LECCE – L’Ordinanza adottata dal Dirigente del Settore Traffico del Comune di Lecce riguardante la pedonalizzazione della zona in cui ricade la Farmacia Ferocino in Piazza Sant’Oronzo, è stata fermamente contestata dall’Avv. Pietro Quinto, nell’interesse della titolare dell’attività, la Dott.ssa Claudia Ferocino, con una diffida indirizzata al Comune e in attesa di risposta. “L’ordinanza è già in vigore nonostante l’omessa pubblicazione -precisa in apertura l’avvocato- al punto che sono state già elevate le prime multe agli utenti della Farmacia”.
Nell’atto di diffida il legale ha contestato “la legittimità dell’ordinanza dirigenziale sotto il profilo formale e sostanziale, chiedendone la revoca o la modifica. Sotto il profilo di stretta legittimità l’Avv.
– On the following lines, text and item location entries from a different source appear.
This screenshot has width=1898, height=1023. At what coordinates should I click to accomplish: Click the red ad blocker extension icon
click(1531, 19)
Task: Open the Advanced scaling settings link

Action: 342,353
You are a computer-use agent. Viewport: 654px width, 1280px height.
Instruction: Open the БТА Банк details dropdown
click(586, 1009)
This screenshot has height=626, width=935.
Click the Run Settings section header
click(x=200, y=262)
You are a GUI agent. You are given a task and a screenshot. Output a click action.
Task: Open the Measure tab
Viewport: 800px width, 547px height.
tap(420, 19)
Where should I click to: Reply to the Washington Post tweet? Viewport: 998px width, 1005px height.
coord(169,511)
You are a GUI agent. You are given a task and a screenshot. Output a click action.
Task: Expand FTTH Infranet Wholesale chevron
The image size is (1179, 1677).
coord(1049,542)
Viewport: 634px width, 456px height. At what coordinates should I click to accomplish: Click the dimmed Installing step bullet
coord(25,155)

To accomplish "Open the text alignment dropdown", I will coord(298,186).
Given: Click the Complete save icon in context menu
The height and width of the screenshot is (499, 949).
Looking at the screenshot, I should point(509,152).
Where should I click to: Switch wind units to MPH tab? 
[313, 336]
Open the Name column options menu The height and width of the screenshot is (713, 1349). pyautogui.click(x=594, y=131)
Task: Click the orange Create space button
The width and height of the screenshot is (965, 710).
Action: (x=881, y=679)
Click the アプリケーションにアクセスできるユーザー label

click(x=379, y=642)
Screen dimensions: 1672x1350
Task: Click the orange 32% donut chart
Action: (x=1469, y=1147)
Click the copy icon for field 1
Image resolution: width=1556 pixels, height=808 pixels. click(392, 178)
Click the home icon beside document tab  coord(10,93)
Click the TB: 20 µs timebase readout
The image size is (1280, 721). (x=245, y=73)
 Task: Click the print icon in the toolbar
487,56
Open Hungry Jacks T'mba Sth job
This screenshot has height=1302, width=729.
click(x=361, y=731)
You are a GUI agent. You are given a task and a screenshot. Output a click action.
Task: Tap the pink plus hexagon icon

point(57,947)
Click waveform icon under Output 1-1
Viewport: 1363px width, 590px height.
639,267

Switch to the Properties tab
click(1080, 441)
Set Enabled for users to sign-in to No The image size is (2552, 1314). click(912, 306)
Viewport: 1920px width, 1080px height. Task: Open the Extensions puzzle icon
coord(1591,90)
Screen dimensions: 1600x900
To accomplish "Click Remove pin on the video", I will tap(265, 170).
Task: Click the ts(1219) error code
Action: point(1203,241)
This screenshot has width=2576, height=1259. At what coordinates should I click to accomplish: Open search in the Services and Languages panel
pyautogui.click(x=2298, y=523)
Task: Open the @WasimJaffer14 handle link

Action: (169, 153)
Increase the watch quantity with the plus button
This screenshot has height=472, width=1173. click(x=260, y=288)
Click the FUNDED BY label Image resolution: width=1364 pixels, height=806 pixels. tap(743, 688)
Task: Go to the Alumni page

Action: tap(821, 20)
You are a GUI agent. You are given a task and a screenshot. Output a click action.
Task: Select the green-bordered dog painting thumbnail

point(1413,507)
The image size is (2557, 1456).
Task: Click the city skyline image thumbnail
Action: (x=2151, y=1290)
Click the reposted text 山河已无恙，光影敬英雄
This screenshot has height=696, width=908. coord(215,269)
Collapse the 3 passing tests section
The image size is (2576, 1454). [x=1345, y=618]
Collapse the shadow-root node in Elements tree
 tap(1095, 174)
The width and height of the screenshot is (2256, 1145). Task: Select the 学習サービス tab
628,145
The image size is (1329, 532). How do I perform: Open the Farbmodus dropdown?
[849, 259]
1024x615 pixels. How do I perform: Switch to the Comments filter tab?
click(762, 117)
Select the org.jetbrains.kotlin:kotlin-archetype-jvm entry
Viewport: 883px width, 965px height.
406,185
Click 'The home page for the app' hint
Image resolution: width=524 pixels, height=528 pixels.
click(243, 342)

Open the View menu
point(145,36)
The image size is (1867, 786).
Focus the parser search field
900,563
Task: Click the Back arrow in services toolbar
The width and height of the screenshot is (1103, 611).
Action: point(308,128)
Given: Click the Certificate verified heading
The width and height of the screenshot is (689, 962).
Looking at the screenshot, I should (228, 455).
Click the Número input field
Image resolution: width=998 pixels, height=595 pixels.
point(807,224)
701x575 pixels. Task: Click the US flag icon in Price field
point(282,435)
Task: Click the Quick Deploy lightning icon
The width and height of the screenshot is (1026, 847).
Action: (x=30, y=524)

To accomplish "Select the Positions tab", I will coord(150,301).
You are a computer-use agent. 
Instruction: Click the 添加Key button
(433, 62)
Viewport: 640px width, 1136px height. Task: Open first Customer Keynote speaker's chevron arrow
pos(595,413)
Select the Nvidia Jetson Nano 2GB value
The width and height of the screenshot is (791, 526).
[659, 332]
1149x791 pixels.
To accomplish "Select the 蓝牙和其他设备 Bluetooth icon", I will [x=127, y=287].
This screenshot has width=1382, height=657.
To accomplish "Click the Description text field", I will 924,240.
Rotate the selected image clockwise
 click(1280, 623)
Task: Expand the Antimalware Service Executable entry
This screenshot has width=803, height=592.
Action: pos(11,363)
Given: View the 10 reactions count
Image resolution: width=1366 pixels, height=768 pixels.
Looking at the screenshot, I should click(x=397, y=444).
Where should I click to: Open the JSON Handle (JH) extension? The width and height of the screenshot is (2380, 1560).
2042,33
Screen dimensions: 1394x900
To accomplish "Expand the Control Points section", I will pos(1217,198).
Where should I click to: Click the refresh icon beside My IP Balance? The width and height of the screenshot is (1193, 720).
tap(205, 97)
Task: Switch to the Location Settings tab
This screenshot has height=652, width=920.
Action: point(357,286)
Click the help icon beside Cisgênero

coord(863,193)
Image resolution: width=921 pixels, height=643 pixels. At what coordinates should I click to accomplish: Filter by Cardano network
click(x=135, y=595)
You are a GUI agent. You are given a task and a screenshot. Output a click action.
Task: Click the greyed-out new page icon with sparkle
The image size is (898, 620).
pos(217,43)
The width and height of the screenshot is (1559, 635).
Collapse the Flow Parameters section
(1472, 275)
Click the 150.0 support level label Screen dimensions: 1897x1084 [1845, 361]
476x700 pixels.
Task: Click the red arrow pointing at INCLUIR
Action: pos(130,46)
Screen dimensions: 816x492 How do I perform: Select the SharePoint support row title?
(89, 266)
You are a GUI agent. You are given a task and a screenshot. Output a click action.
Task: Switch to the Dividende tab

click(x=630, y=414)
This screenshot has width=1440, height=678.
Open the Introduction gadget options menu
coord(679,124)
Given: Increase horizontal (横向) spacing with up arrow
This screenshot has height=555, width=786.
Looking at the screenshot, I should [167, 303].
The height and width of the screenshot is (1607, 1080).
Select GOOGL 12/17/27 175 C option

Quinto ha eccepito l’incompetenza del Dirigente ad adottare il provvedimento che istituisce nuove aree pedonali, atteso che la competenza in materia appartiene all’organo politico e non tecnico perché presuppone una valutazione di merito su molteplici profili inerenti non soltanto il traffico e la sicurezza ma altresì la tutela delle particolari situazioni economico – sociali dei residenti”.Non è la prima volta, si diceva, che la storica farmacia in Piazza intraprende una battaglia di questo tipo. Nell’era Perrone è accaduto di nuovo, la farmacia ha vinto.
E l’avvocato Quinto nella diffida ha richiamato proprio questa precedente vicenda del tutto ignorata nella nuova Ordinanza, con un identico provvedimento di pedonalizzazione della zona già impugnato innanzi al TAR Lecce. Quella vicenda giurisdizionale si concluse con la revoca da parte dell’Amministrazione del provvedimento di pedonalizzazione e del ripristino della ZTL, ciò anche per effetto di una ordinanza cautelare emessa dal TAR.
Per effetto del provvedimento giurisdizionale l’Ordinanza dirigenziale fu rettificata e, successivamente, revocata.